§ WHAT THIS TASK INVOLVES:
What lines in the material hold the string "Find"? Return every one of them.
==*==
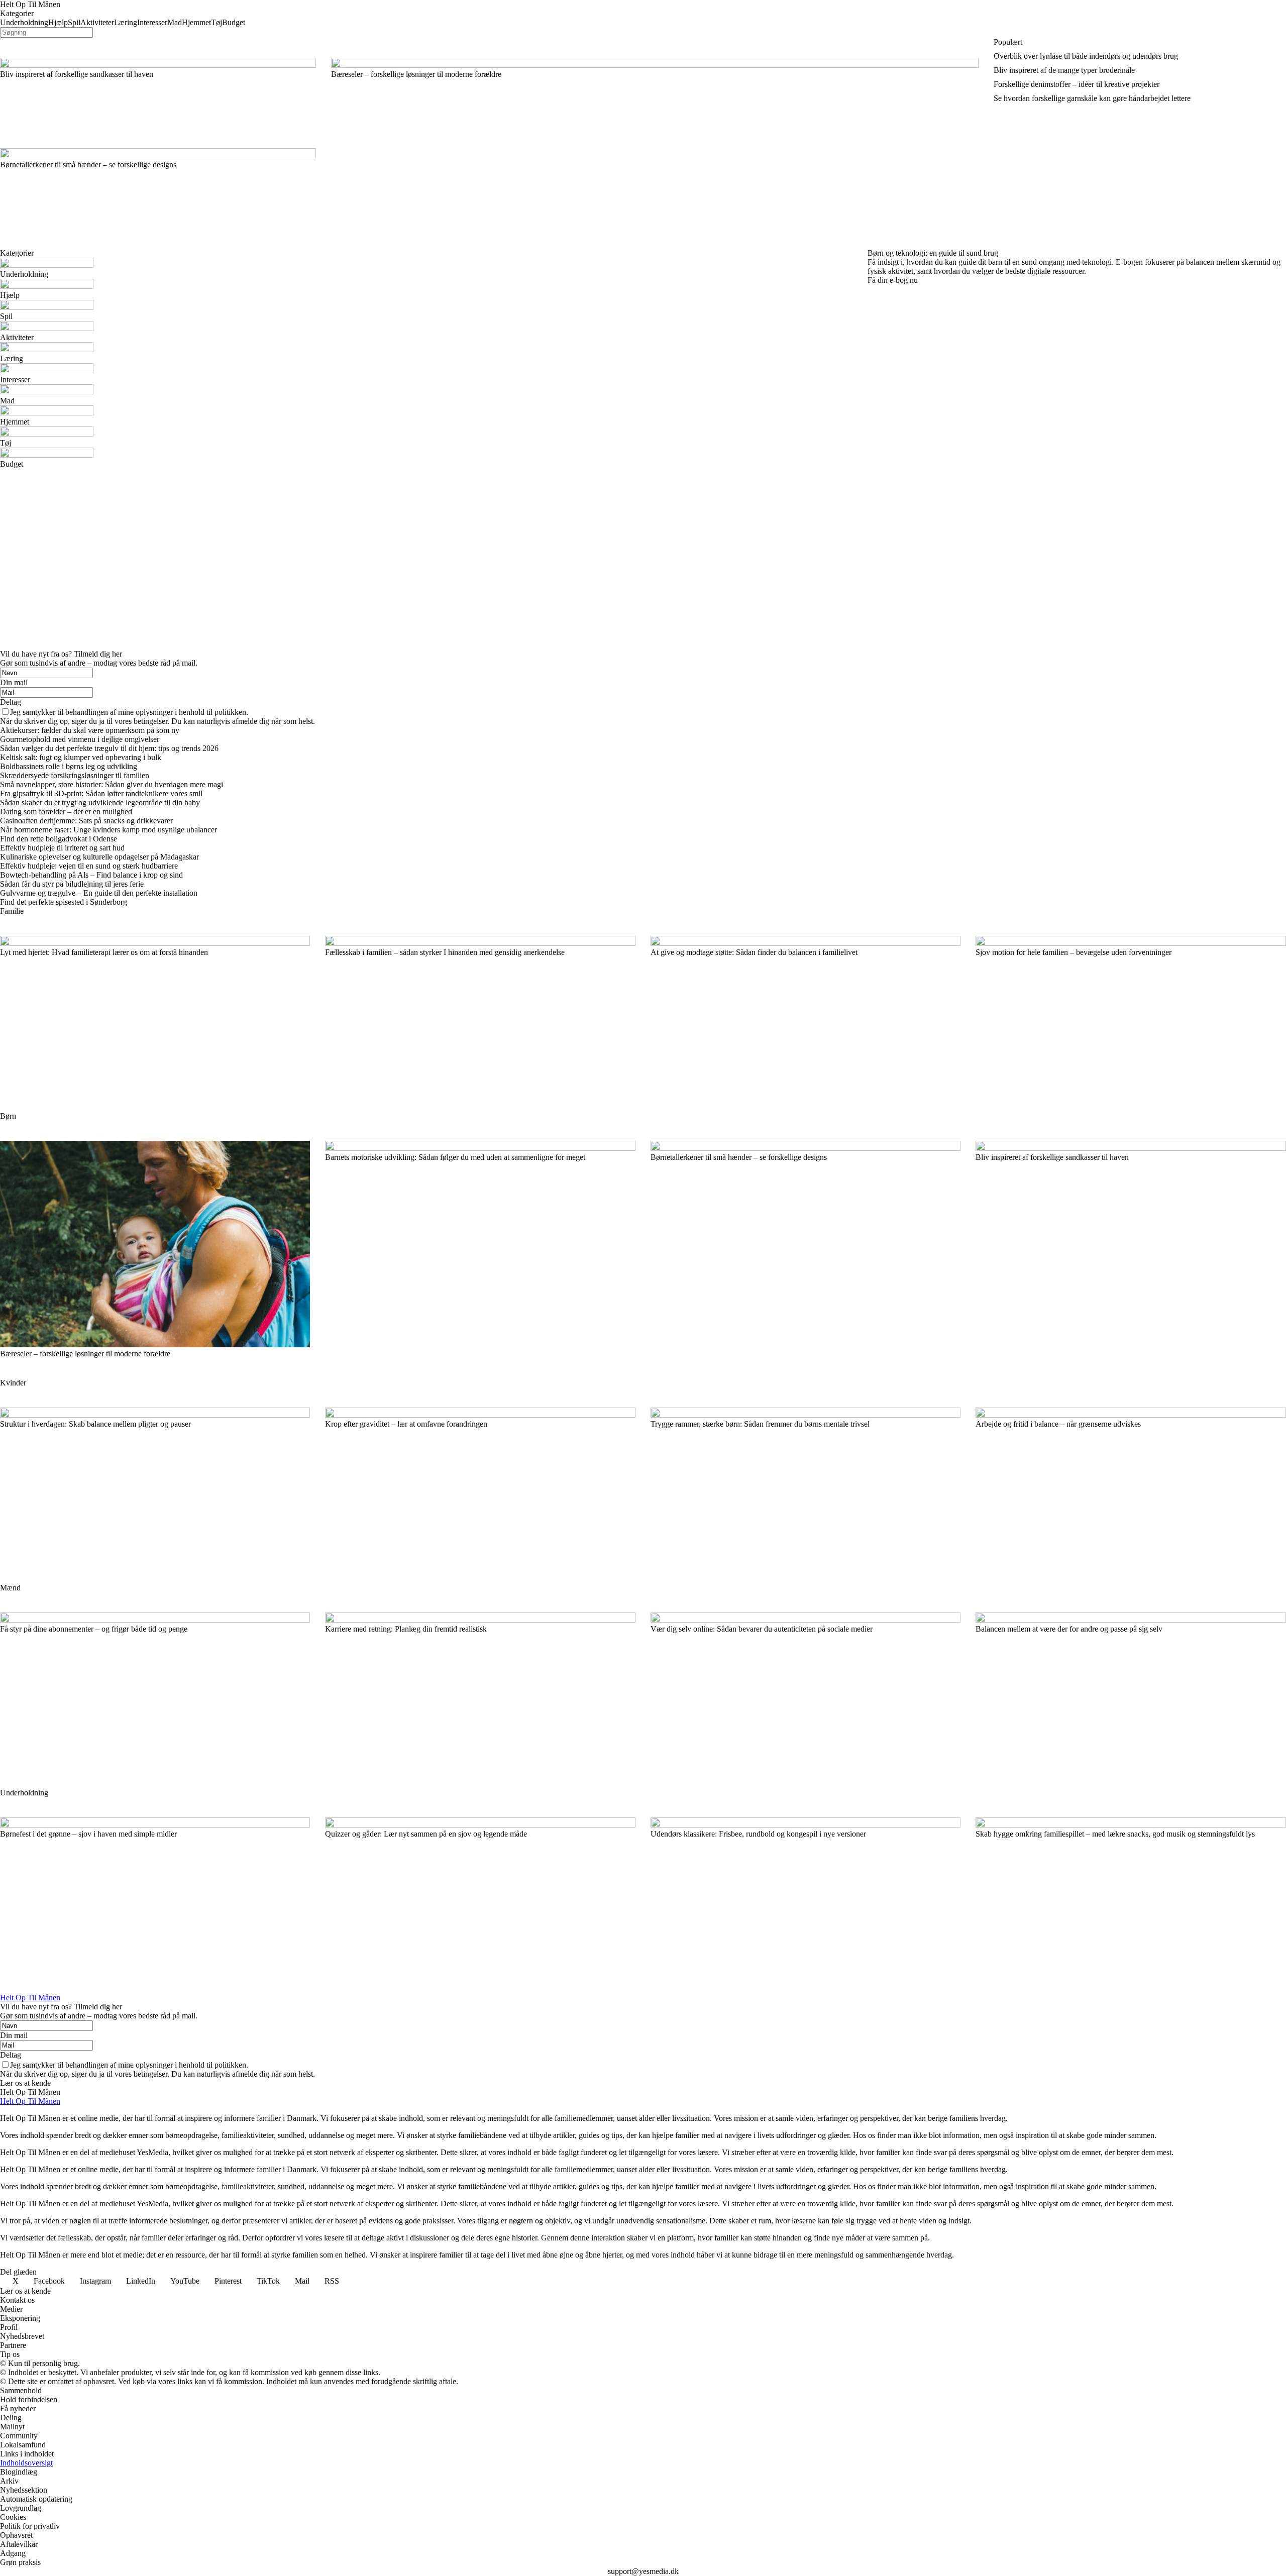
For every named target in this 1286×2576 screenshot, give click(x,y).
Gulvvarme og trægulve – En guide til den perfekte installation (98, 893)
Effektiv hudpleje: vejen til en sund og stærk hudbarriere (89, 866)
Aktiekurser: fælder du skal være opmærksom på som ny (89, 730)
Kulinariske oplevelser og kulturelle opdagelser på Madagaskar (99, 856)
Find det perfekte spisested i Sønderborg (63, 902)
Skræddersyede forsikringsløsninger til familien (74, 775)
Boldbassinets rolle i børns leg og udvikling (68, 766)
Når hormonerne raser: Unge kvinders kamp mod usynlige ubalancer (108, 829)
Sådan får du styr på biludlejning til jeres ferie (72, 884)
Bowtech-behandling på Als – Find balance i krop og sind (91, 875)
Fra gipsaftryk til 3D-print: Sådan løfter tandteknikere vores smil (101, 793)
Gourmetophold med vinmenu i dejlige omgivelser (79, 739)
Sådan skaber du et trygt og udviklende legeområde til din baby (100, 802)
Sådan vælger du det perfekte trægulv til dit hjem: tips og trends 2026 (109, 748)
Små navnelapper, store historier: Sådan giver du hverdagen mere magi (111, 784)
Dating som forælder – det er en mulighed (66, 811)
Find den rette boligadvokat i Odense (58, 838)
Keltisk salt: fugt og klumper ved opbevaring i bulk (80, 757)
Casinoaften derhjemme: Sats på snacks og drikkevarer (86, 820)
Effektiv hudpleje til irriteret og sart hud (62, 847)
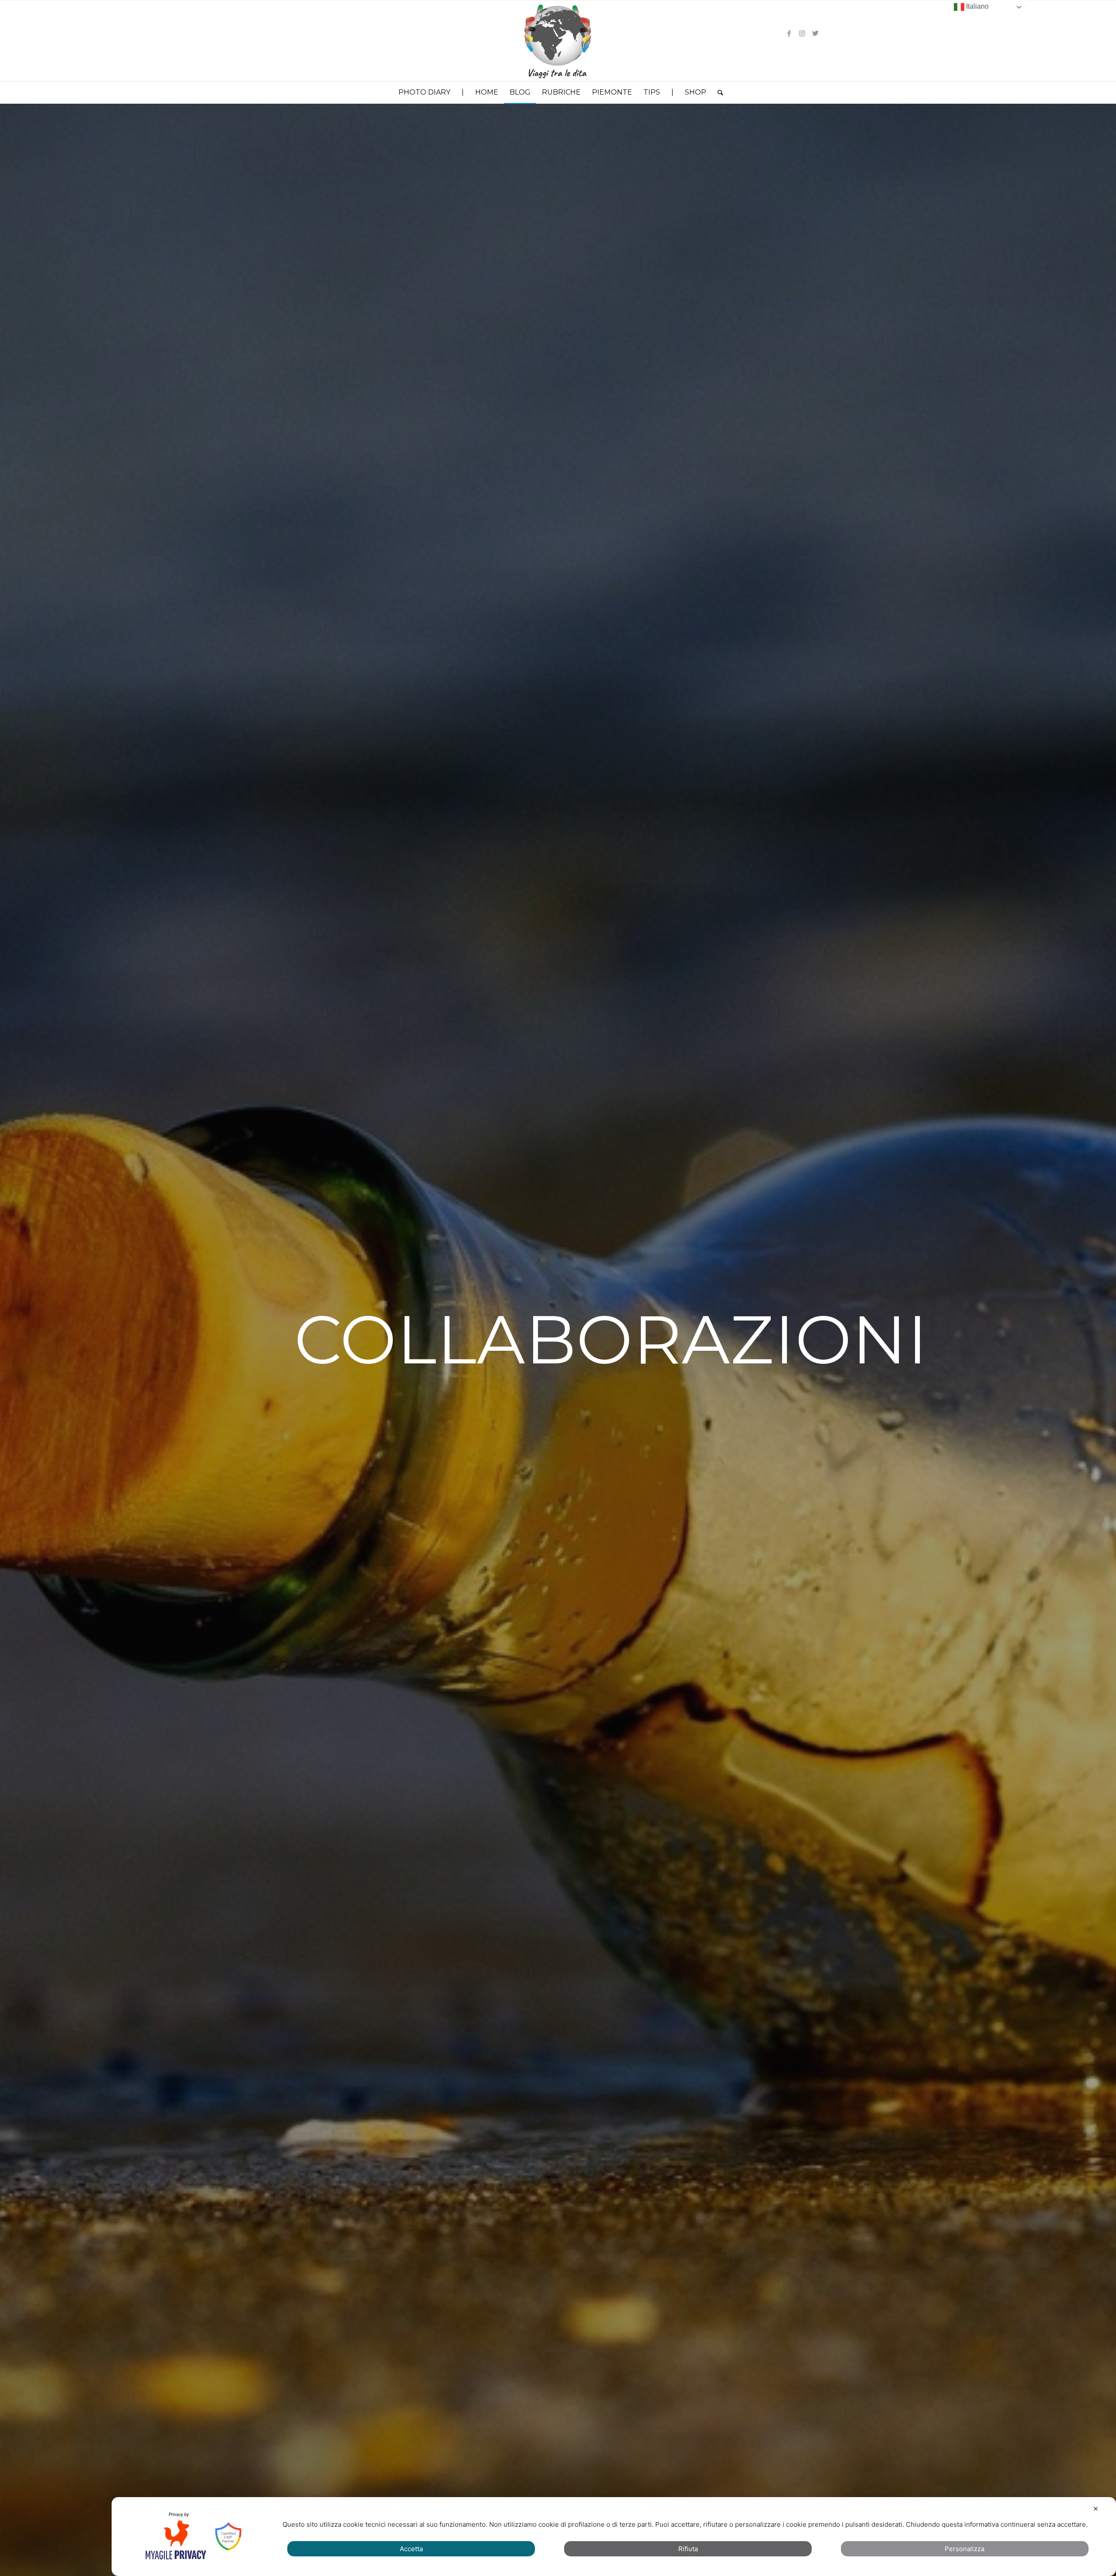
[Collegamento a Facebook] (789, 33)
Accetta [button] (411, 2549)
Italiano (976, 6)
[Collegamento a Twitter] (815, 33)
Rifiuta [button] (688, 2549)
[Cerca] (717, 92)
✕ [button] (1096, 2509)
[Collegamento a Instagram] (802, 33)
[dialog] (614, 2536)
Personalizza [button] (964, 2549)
==*==
§ WRITTEN SOLUTION:
Find det perfekte spisested i Sønderborg (63, 902)
Bowtech-behandling på Als – Find balance i krop og sind (91, 875)
Find den rette boligadvokat i Odense (58, 838)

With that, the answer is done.